3. Key Contributions

• Improved Wave Functions: The primary technical contribution is the use of exact baryon wave functions derived from solving the Schrödinger equation with a sophisticated potential model, significantly reducing model dependence compared to previous studies using simplified Gaussian wave functions.
• Comprehensive Pole Model Analysis: The study systematically evaluates nonfactorizable contributions from W-exchange diagrams by considering intermediate poles from both single-charmed baryons ($\Lambda_c, \Sigma_c, \Xi_c$) and double-charmed baryons ($\Xi_{cc}, \Omega_{cc}$).
• Interference Effects: The paper explicitly analyzes the interference between factorizable and nonfactorizable amplitudes, revealing cases where they constructively or destructively interfere, which drastically alters branching fractions.

4. Key Results

The authors calculated decay amplitudes, branching fractions ($\mathcal{B}$), and up-down asymmetry parameters ($\alpha$) for various two-body modes, assuming a lifetime of $\tau_{\Omega_{cc}^+} = 128$ fs.
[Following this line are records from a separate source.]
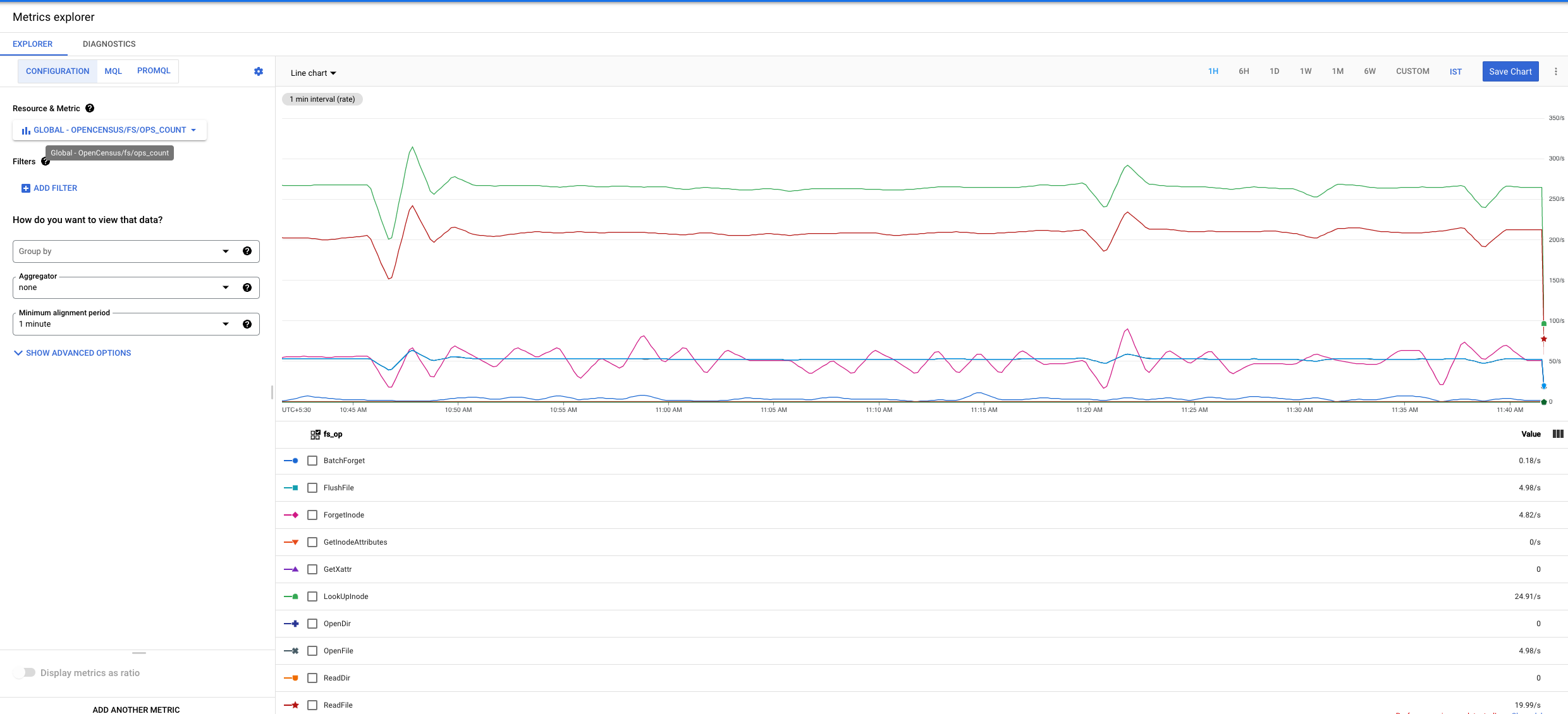The width and height of the screenshot is (1568, 714).
Task: Select the PROMQL tab
Action: click(154, 71)
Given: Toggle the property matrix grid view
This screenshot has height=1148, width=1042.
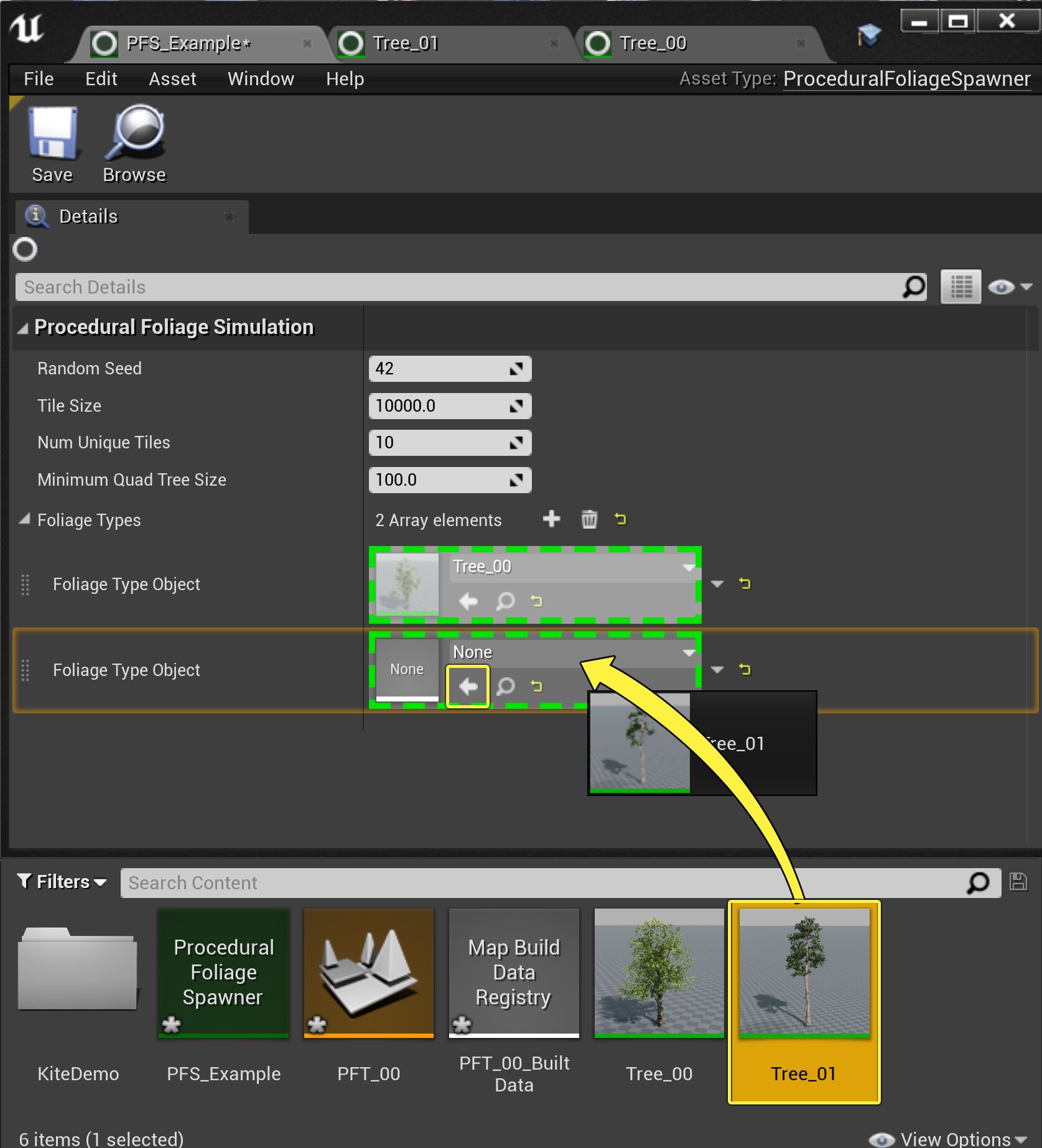Looking at the screenshot, I should click(x=960, y=287).
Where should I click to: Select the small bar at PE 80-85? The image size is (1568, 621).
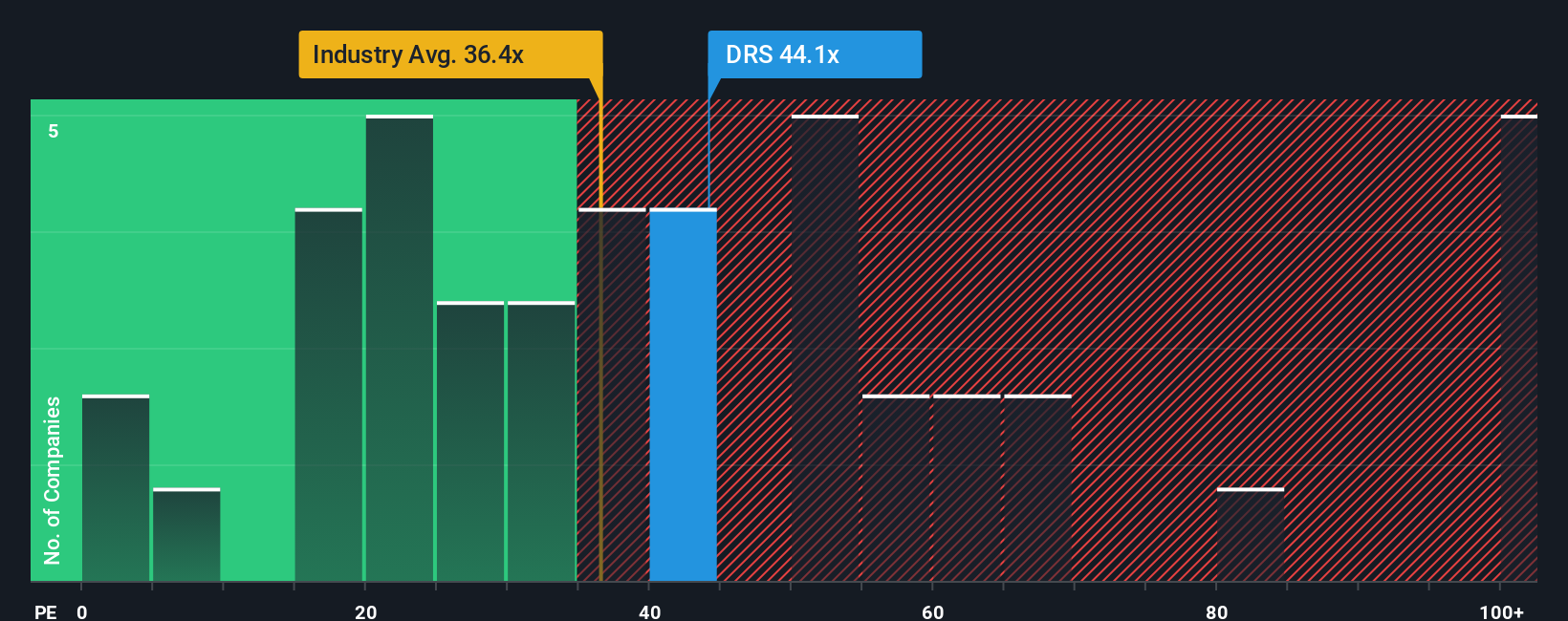click(1251, 535)
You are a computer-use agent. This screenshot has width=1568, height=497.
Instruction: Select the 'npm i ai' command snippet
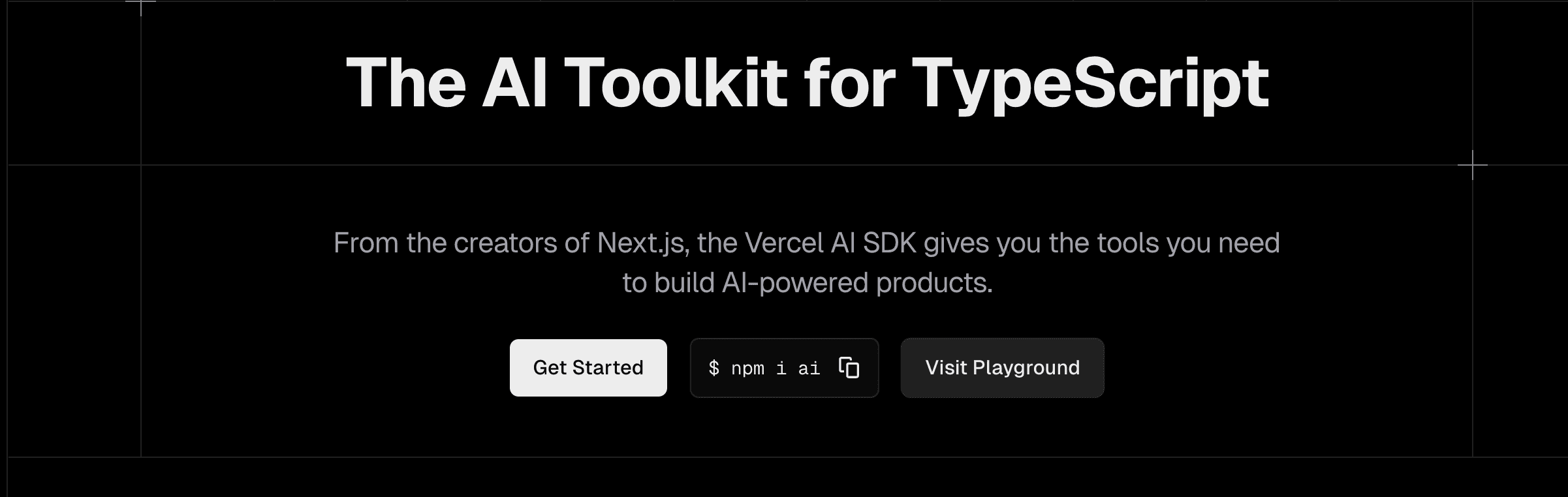[776, 368]
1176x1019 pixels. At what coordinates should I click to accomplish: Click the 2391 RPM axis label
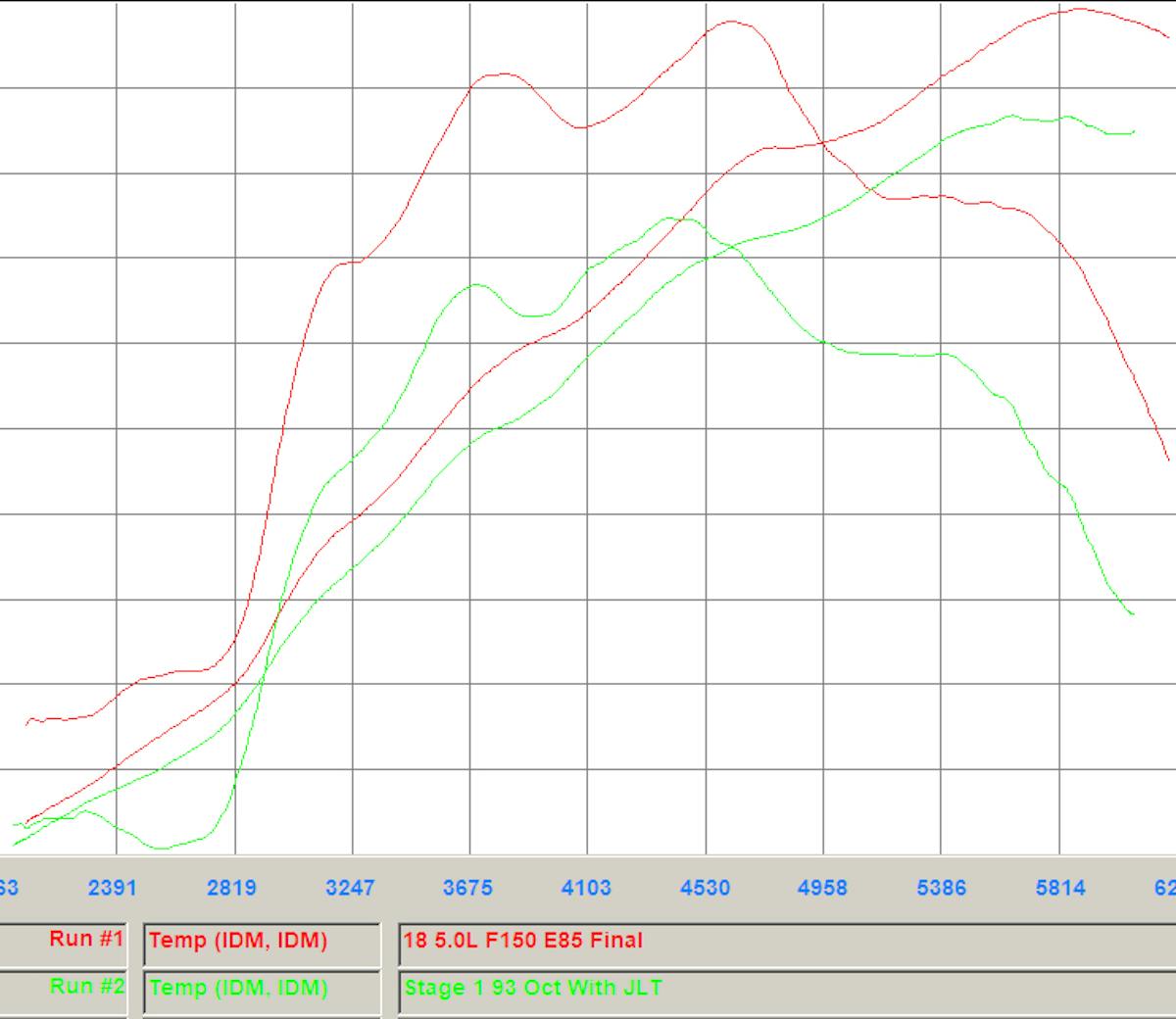113,888
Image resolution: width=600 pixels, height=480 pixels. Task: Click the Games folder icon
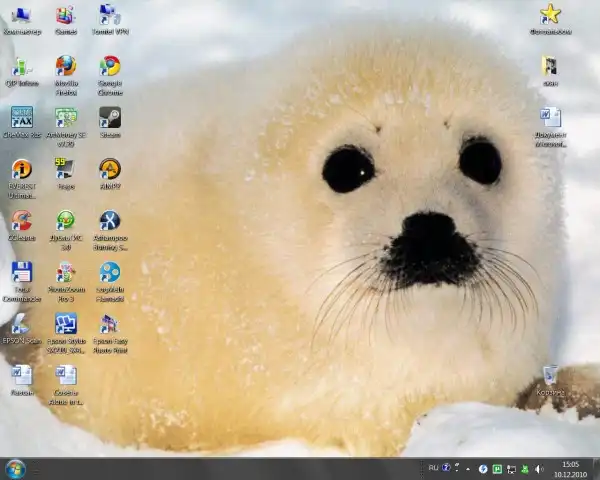point(65,15)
• Cabibbo-Favored (CF) Decays:
  • $\Omega_{cc}^+ \to \Omega_c^0 \pi^+$: Purely factorizable ($T$-diagram). Predicted $\mathcal{B} \approx 4.41\%$.
  • $\Omega_{cc}^+ \to \Xi_c^+ \bar{K}^0$: Significant nonfactorizable contributions. Factorizable and nonfactorizable parts interfere destructively. Predicted $\mathcal{B} \approx 6.11\%$.
  • $\Omega_{cc}^+ \to \Xi_c^{\prime+} \bar{K}^0$: Small nonfactorizable contribution. Predicted $\mathcal{B} \approx 3.21\%$.
• Single Cabibbo-Suppressed (SCS) Decays:
  • Notable Finding: The decay $\Omega_{cc}^+ \to \Omega_c^0 K^+$ is predicted to have a branching fraction of $\approx 5.09\%$. This is comparable to CF modes because the large factorizable amplitude is reinforced by constructive pole contributions.
  • Other SCS modes with significant rates include $\Omega_{cc}^+ \to \Sigma_c^{++} K^-$ ($\approx 1.04\%$), $\Omega_{cc}^+ \to \Xi_c^{\prime+} \eta$ ($\approx 1.62\%$), and $\Omega_{cc}^+ \to \Lambda_c^+ \bar{K}^0$ ($\approx 0.88\%$).
• Doubly Cabibbo-Suppressed (DCS) Decays:
  • These modes are generally suppressed by CKM elements, with branching fractions typically in the range of $10^{-4}$to$10^{-3}$.
• Comparison with Other Models:
  • The results for $\Omega_{cc}^+ \to \Omega_c^0 \pi^+$ are consistent with Refs. [32–34] but show a PC amplitude roughly twice as large as Ref. [34].
  • For $\Omega_{cc}^+ \to \Xi_c^+ \bar{K}^0$, the destructive interference found here aligns with Refs. [33, 35].
  • The paper notes that Final State Interaction (FSI) effects, which are not fully included in the pole model, could significantly enhance channels like $\Omega_{cc}^+ \to \Lambda_c^+ \pi^0$ (predicted as 0 here but potentially $\sim 10^{-5}$ with FSI).

5. Significance

• Discovery Channels: The study identifies $\Omega_{cc}^+ \to \Omega_c^0 \pi^+$, $\Omega_{cc}^+ \to \Omega_c^0 K^+$, and $\Omega_{cc}^+ \to \Xi_c^{\prime+} \eta$ as the most promising discovery channels for the $\Omega_{cc}^+$ baryon. The unexpectedly high branching fraction for the SCS mode $\Omega_{cc}^+ \to \Omega_c^0 K^+$ makes it a prime target for LHCb and Belle II.
• Theoretical Insight: The work highlights the critical role of nonfactorizable W-exchange diagrams and pole contributions in charmed baryon decays, demonstrating that they cannot be neglected even in modes dominated by factorizable amplitudes.
• Model Dependence Reduction: By utilizing wave functions derived from a rigorous potential model rather than phenomenological Gaussian fits, the results offer a more reliable baseline for future experimental comparisons and theoretical refinements.

In conclusion, this paper provides a comprehensive and theoretically robust prediction for the weak decays of the $\Omega_{cc}^+$, offering specific, high-yield channels that experimentalists should prioritize to confirm the existence and properties of this elusive double-charmed baryon.